── GIVEN DATA ──
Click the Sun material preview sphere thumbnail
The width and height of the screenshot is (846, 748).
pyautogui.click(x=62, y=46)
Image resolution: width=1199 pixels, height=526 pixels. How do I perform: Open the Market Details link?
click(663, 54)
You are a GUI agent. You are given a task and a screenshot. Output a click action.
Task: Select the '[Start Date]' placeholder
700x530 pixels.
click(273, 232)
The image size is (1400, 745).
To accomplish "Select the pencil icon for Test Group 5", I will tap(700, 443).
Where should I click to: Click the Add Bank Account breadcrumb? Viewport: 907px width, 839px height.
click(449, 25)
───
Count the lines in the material above that contain the string "screenshot", matching case. Give only the number.

2